Task to carry out:
Can you rewrite every line of the items below as a numbered list, dropping any blank lines?

Click-target data:

++++++++++

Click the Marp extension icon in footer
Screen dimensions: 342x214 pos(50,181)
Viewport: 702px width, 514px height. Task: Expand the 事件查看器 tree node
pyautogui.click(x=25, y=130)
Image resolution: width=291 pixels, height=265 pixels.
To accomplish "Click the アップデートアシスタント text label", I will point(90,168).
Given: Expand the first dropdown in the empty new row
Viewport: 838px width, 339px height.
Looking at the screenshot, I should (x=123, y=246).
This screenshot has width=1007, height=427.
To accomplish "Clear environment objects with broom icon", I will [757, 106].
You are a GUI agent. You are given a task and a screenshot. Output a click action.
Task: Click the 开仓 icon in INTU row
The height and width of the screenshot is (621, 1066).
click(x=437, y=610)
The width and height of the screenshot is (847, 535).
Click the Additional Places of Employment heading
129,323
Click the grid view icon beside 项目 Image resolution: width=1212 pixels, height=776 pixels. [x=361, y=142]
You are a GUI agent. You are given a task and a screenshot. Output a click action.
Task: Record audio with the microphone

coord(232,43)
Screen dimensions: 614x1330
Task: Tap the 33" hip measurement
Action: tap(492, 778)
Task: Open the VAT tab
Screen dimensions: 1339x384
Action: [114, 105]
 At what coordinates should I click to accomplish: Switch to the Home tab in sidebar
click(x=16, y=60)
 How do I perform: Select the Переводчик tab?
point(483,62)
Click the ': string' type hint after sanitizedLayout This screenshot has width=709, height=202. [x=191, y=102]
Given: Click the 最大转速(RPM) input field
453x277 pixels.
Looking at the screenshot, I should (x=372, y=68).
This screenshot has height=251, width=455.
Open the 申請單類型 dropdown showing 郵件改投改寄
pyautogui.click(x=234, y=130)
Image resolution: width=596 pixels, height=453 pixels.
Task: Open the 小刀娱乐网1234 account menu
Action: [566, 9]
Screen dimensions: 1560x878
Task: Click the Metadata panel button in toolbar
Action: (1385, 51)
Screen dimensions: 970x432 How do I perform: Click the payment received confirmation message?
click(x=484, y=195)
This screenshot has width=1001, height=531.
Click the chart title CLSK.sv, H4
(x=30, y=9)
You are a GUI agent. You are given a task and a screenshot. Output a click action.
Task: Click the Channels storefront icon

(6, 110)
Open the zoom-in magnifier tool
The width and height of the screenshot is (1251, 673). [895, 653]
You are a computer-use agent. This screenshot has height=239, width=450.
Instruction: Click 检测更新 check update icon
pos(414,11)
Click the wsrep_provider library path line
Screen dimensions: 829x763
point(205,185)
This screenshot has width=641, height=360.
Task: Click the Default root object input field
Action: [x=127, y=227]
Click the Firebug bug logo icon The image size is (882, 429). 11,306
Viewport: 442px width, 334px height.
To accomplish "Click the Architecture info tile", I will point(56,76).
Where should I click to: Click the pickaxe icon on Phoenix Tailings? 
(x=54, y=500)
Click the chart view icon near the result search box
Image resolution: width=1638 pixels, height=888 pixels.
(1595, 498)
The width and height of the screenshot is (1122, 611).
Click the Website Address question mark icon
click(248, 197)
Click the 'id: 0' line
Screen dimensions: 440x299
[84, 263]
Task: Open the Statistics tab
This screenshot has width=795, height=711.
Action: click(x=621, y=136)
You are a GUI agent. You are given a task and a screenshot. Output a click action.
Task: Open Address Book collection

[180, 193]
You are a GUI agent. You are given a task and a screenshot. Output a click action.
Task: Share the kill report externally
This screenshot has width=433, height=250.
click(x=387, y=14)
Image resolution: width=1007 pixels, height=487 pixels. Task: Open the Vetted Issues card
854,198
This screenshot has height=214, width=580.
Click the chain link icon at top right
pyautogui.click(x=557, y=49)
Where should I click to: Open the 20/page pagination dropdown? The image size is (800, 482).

++++++++++

Result:
1. Click the Marp extension icon in footer
2. Screen dimensions: 342x214 pos(50,181)
3. Viewport: 702px width, 514px height. Task: Expand the 事件查看器 tree node
4. pyautogui.click(x=25, y=130)
5. Image resolution: width=291 pixels, height=265 pixels.
6. To accomplish "Click the アップデートアシスタント text label", I will point(90,168).
7. Given: Expand the first dropdown in the empty new row
8. Viewport: 838px width, 339px height.
9. Looking at the screenshot, I should (x=123, y=246).
10. This screenshot has width=1007, height=427.
11. To accomplish "Clear environment objects with broom icon", I will [757, 106].
12. You are a GUI agent. You are given a task and a screenshot. Output a click action.
13. Task: Click the 开仓 icon in INTU row
14. The height and width of the screenshot is (621, 1066).
15. click(x=437, y=610)
16. The width and height of the screenshot is (847, 535).
17. Click the Additional Places of Employment heading
18. 129,323
19. Click the grid view icon beside 项目 Image resolution: width=1212 pixels, height=776 pixels. [x=361, y=142]
20. You are a GUI agent. You are given a task and a screenshot. Output a click action.
21. Task: Record audio with the microphone
22. coord(232,43)
23. Screen dimensions: 614x1330
24. Task: Tap the 33" hip measurement
25. Action: tap(492, 778)
26. Task: Open the VAT tab
27. Screen dimensions: 1339x384
28. Action: [114, 105]
29.  At what coordinates should I click to accomplish: Switch to the Home tab in sidebar
30. click(x=16, y=60)
31.  How do I perform: Select the Переводчик tab?
32. point(483,62)
33. Click the ': string' type hint after sanitizedLayout This screenshot has width=709, height=202. [x=191, y=102]
34. Given: Click the 最大转速(RPM) input field
35. 453x277 pixels.
36. Looking at the screenshot, I should (x=372, y=68).
37. This screenshot has height=251, width=455.
38. Open the 申請單類型 dropdown showing 郵件改投改寄
39. pyautogui.click(x=234, y=130)
40. Image resolution: width=596 pixels, height=453 pixels.
41. Task: Open the 小刀娱乐网1234 account menu
42. Action: [566, 9]
43. Screen dimensions: 1560x878
44. Task: Click the Metadata panel button in toolbar
45. Action: (1385, 51)
46. Screen dimensions: 970x432 How do I perform: Click the payment received confirmation message?
47. click(x=484, y=195)
48. This screenshot has width=1001, height=531.
49. Click the chart title CLSK.sv, H4
50. (x=30, y=9)
51. You are a GUI agent. You are given a task and a screenshot. Output a click action.
52. Task: Click the Channels storefront icon
53. (6, 110)
54. Open the zoom-in magnifier tool
55. The width and height of the screenshot is (1251, 673). [895, 653]
56. You are a computer-use agent. This screenshot has height=239, width=450.
57. Instruction: Click 检测更新 check update icon
58. pos(414,11)
59. Click the wsrep_provider library path line
60. Screen dimensions: 829x763
61. point(205,185)
62. This screenshot has width=641, height=360.
63. Task: Click the Default root object input field
64. Action: [x=127, y=227]
65. Click the Firebug bug logo icon The image size is (882, 429). 11,306
66. Viewport: 442px width, 334px height.
67. To accomplish "Click the Architecture info tile", I will point(56,76).
68. Where should I click to: Click the pickaxe icon on Phoenix Tailings? 
69. (x=54, y=500)
70. Click the chart view icon near the result search box
71. Image resolution: width=1638 pixels, height=888 pixels.
72. (1595, 498)
73. The width and height of the screenshot is (1122, 611).
74. Click the Website Address question mark icon
75. click(248, 197)
76. Click the 'id: 0' line
77. Screen dimensions: 440x299
78. [84, 263]
79. Task: Open the Statistics tab
80. This screenshot has width=795, height=711.
81. Action: click(x=621, y=136)
82. You are a GUI agent. You are given a task and a screenshot. Output a click action.
83. Task: Open Address Book collection
84. [180, 193]
85. You are a GUI agent. You are given a task and a screenshot. Output a click action.
86. Task: Share the kill report externally
87. This screenshot has width=433, height=250.
88. click(x=387, y=14)
89. Image resolution: width=1007 pixels, height=487 pixels. Task: Open the Vetted Issues card
90. 854,198
91. This screenshot has height=214, width=580.
92. Click the chain link icon at top right
93. pyautogui.click(x=557, y=49)
94. Where should I click to: Open the 20/page pagination dropdown? The image size is (800, 482).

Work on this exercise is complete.